Fat-Fighting Fitness: 6 Simple Exercises That Boost Your Metabolism
Nearly all of us are looking for a more toned and fit body.
Sure, there are a few gym fanatics that are already boasting that perfect bod, but the rest of us are constantly striving for physical improvements to the body we are in. Metabolism plays a huge role in how efficiently your body burns energy and builds muscles. Your metabolism includes all the things a body does to turn food into energy and is integral in the pursuit of the healthiest body.
Now, it is true that determinants such as age, sex, genes and even your thyroid function all impact your metabolism significantly.
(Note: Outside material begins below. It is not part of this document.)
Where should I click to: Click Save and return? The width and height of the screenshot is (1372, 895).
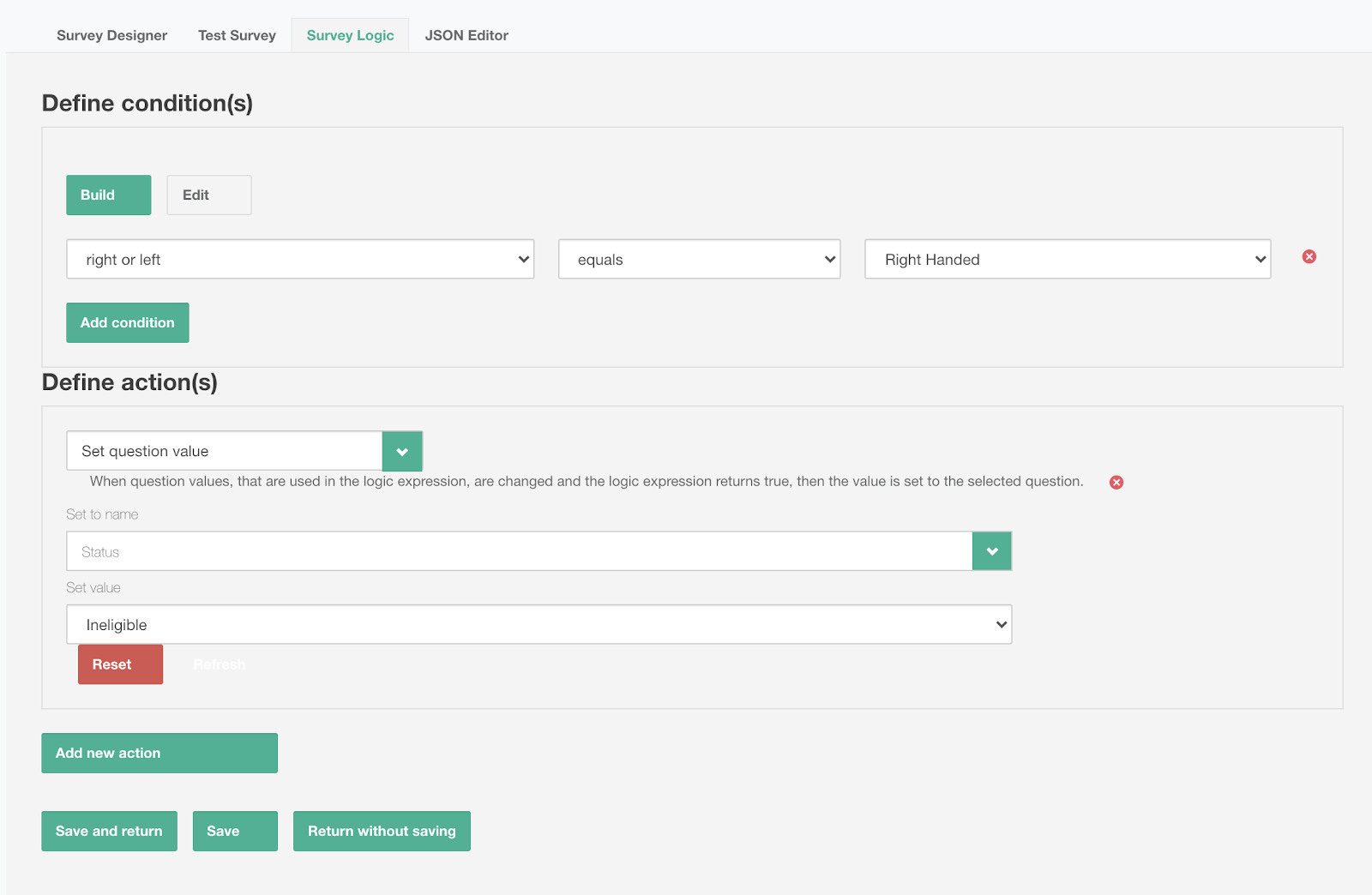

Luckily, there are things you can do to boost metabolism and get you closer to your dream body. Read on for 6 simple exercises that boost your metabolism.
1) Don’t resist resistance
A really simple and safe piece of equipment that has helped me boost my metabolism is the power band (otherwise known as the resistance band). As a woman wanting to increase muscle tone and decrease body fat, the power band has been my absolute favorite tool. A well thought-out power band workout will include cardio twists that tighten and tone muscles, increase heart rate, and burn calories.
2) Love the legs
Leg workouts are key to boosting metabolism.
Let’s are the largest muscle group in the body, so when planning your workout be sure to incorporate total body exercises that incorporate legs. The order in which you do your exercises is also key. A good tip is to do leg squats before shoulder presses to ensure your heart rate is up early in the game.
3) Rest less
Recovery is crucial, but too much recovery will dampen your pursuit of a speedy metabolism. Increase the intensity of your workout and decrease your rest time from five minutes to three minutes. Make sure you are getting enough rest while keeping your heart rate up in-between reps.
4) Stay Vertical
The traditional ab-building crunch is done lying on your back.
To increase heart rate, burn more calories and boost metabolism try doing the crunch on your knees using a high-pulley apparatus. Face the machine, hold onto the ropes, and crunch towards your knees. You will feel the difference in increased heart rate and burning abs!
5) Compound Movements
These means do exercises that target multiple muscle groups, rather than isolated lifts.
The more muscle groups you target at once means the more calories you burn and the more muscle you build. Some of the best compound movements are bench press, squats, chin ups, dips, and deadlifts.
This is the most obvious way to give that metabolism the super-charge you are looking for. Integrate intervals into your cardio workout for the best results. A simple and effective interval training is to head to the track and run 100 meters as fast as you can, rest 90 seconds, then repeat. Do this for 5 minutes, then 10 minutes, then 15 and so on.
Your next workout could be the one that kicks starts you to a better, faster, more efficient metabolism. Sometimes, it isn’t about how often you hit the gym, rather how smartly you hit the gym. Exercises that target and boost your metabolism will impact weight loss, muscle growth, and overall health and energy. Cardio and weights are the tickets to metabolism boosting. Ramping up cardio, and targeted and smart weight lifting will get you there faster.
Use the tips provided in this article, and away you go to a happier, healthier, stronger body.